Today, the HC directed the state civic body to fill all the potholes and repair all the roads in the city before October 31.
The bench directed the MCGM, the Public Works Development (PWD) and Mumbai Metropolitan Region Development Authority (MMRDA) to repair all roads, freeways, highways etc. in their respective jurisdictions.
Appearing for MCGM, senior counsel Anil Sakhre assured the bench that the civic body would make the city ‘pothole-free’ by October 31. MCGM had already roped in contractors for the same, he informed.
“We expect to repair all potholes by Diwali. The work is going on in full speed owing to the dry spell,” BMC senior counsel Anil Sakhare told the court today.

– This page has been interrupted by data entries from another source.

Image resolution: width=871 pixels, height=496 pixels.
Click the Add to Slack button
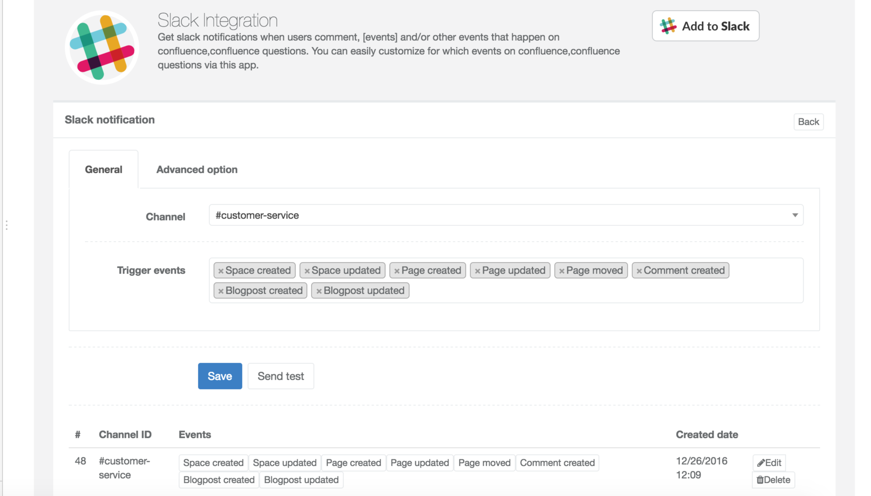(705, 26)
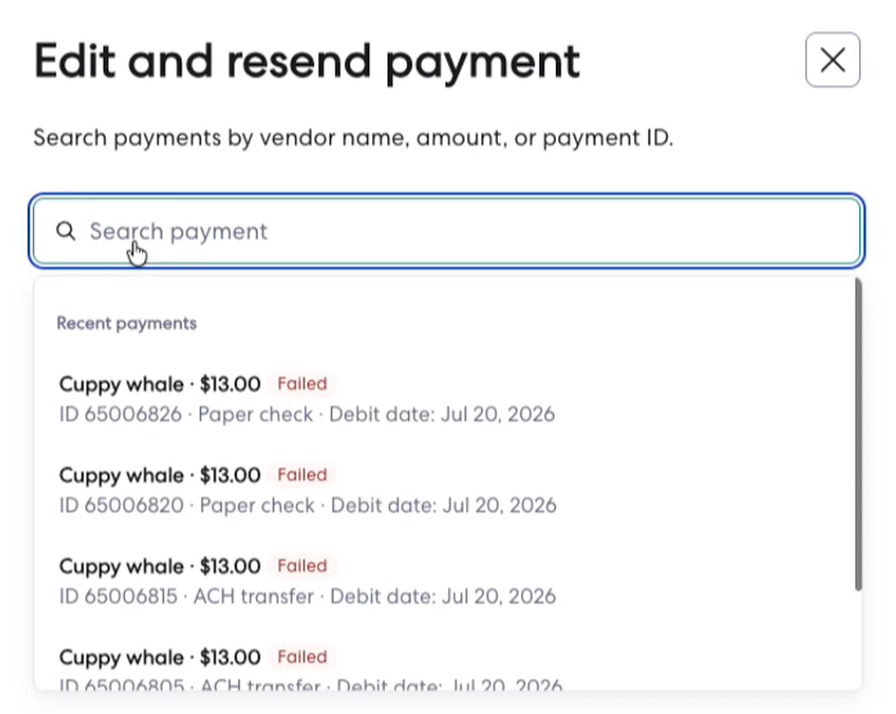Select the payment with ID 65006826
This screenshot has width=896, height=714.
[447, 399]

A division bench of Justice Shantanu Kemkar and Justice MS Karnik were hearing a number of petitions concerning the bad state of roads in Mumbai. Sakhare explained that it was only owing to the late ceasing of the monsoon till October 9 the official repairing of the roads got delayed and now work is ongoing in full swing.
On terms of the ongoing work, the court questioned what material was being used presently.
“We are using material from our plant while the contractors use their own material,” said Sakhare. The bench in its turn asked BMC to use “good material” for repair of potholes and seek the help of experts like IIT, Central Road Research Congress, etc. It further asked if the corporation was evolving any new method.
“The process is on. When it materialises we will tell court. This is likely to happen by February-March,” Sakhare said.
The court suggested that the repair work should be done before the next monsoon.
Sakhare further added that, “heavy traffic movement adds difficulty to undertake repair work in proper manner and that the authorities do not permit to concretise those roads which decades ago used to be cemented road owing to heavy usage and traffic movement on such roads”.
Sakhare explained that with concretisation the roads cannot be dug up for utilities, and it will also ensure that the road can be used without having to be repaired for almost 15 years.
“However since concretisation needs to be done in patches and can take a few weeks before an entire road can be made, traffic department does not give them the time span for stopping traffic on a particular stretch for concretisation,” he said.
“Justify your proposal. We will examine it. Find out alternative ways. The stand can’t be to have bad roads,” said Justice Kemkar. “Gather information from other states where there is heavy rains and on material used by them,” added the court. It has further directed all parties to file a response in the matter.
The court had earlier asked for a committee to be formed to look into this issue. The committee has not held a meeting till date. “The earlier orders of the court should be complied with and a meeting within two weeks to take appropriate decisions,” said the High Court.